READING TEXT:
☆ ☆ ☆ ☆

# laptop suggestion



## iMav (Aug 5, 2007)

i want to know which brand or model should i go for:

my budget: 55k

my requirements:

1. vista home premium
2. 1gb or more ram
3. integrated webcam
4. preferably a dedicated graphics card

hp, sony or dell???

i have seen some of their models and all seem to be similar in features and performance so m a little confused ....


----------



## Pathik (Aug 5, 2007)

Dell 1520...
c2d t5250 1.5ghz
2 gb ddr2 667 ram
120gb hdd
nvidia 8600 m gt 256mb gddr3
vista home premium..


----------



## iMav (Aug 5, 2007)

^^ its under 55k ???


----------



## gxsaurav (Aug 5, 2007)

Dell 1520 is best bet for you. It comes with Vista home premium but I don't think u will get 2 GB within 55k. Have a look at Dell 1420 instead


----------



## iMav (Aug 5, 2007)

just out of curiosity why not hp or compaq or sony


----------



## Pathik (Aug 5, 2007)

cos sony vaio lappys will be too costly...
and a similar hp lappy ll cost u more than 60k..
check out the hp v6516 if u want...
but the dell 1520 is the best..

mav see this 
*www.thinkdigit.com/forum/showthread.php?t=64496


----------



## iMav (Aug 5, 2007)

dell too is going out of budget  

and 1 more question will i be getting a vista setup cd along with any notebook that has the version pre-loaded

that same config is now 60k


----------



## gxsaurav (Aug 5, 2007)

iMav said:
			
		

> dell too is going out of budget
> 
> and 1 more question will i be getting a vista setup cd along with any notebook that has the version pre-loaded



You will need to ask for the DVD


----------



## Pathik (Aug 5, 2007)

yup u get the setup dvd and a language pack cd..


----------



## Ankur Gupta (Aug 5, 2007)

I wud say HP DV6516TX is within your budget and has kick-ass config too...


----------



## mandar5 (Aug 5, 2007)

even acer is not bad i think.


----------



## iMav (Aug 5, 2007)

@ankur its priced at 59k without taxes

@mandar i hate hrithik  i ahvent searched for acer and for some reason not feeling like buying acer


----------



## Ankur Gupta (Aug 5, 2007)

@iMav
Well the prices of laptops vary a lot...
In delhi it costs 55k inclusive of all taxes...


----------



## iMav (Aug 6, 2007)

@gx and pathiks the guy says that whatever comes as  apackage comes from the company if its there its there if not no ...  pakka atta hai ki nahi


----------



## infra_red_dude (Aug 6, 2007)

^^^, dell 1420 you definitely get the setup dvd plus the hindi lingo pack in a sealed packet wid the lappy.


----------



## gxsaurav (Aug 6, 2007)

☆ ☆ ☆ ☆

RECORDED DATA:

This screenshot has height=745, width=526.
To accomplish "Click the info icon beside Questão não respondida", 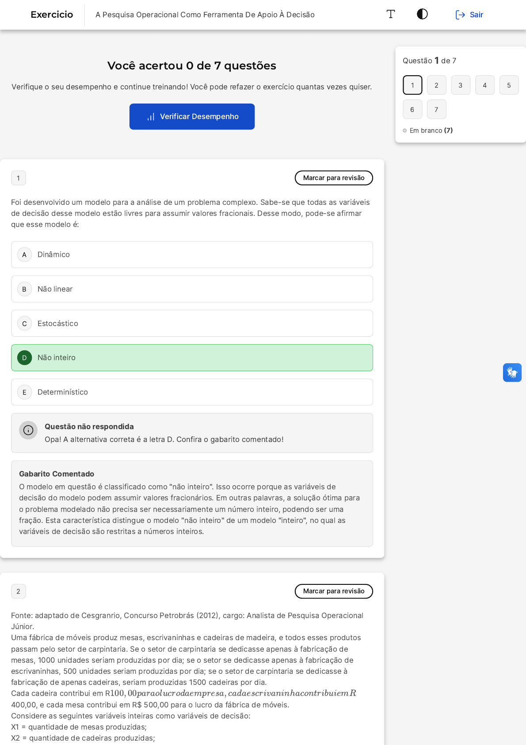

☆ ☆ ☆ ☆

REQUIRED TASK A:
Summarize the laptop thread in three sentences.
REQUIRED TASK B:
Please echo the part of the laptop thread that opens with the words containing "hp, sony or" and closes with "Dell 1520...".

TASK SOLUTION A:
A poster with a 55k budget wants a laptop with Vista Home Premium, 1 GB or more of RAM, an integrated webcam, and preferably a dedicated graphics card, and asks whether to pick HP, Sony, or Dell. Replies mainly recommend the Dell 1520 and also suggest the Dell 1420 and the HP DV6516TX, while the poster reports that the Dell and HP options are going over budget. Asked about a Vista setup disc, repliers say to ask for the DVD, or that a setup DVD and a language pack come with the laptop.

TASK SOLUTION B:
hp, sony or dell???

i have seen some of their models and all seem to be similar in features and performance so m a little confused ....


----------



## Pathik (Aug 5, 2007)

Dell 1520...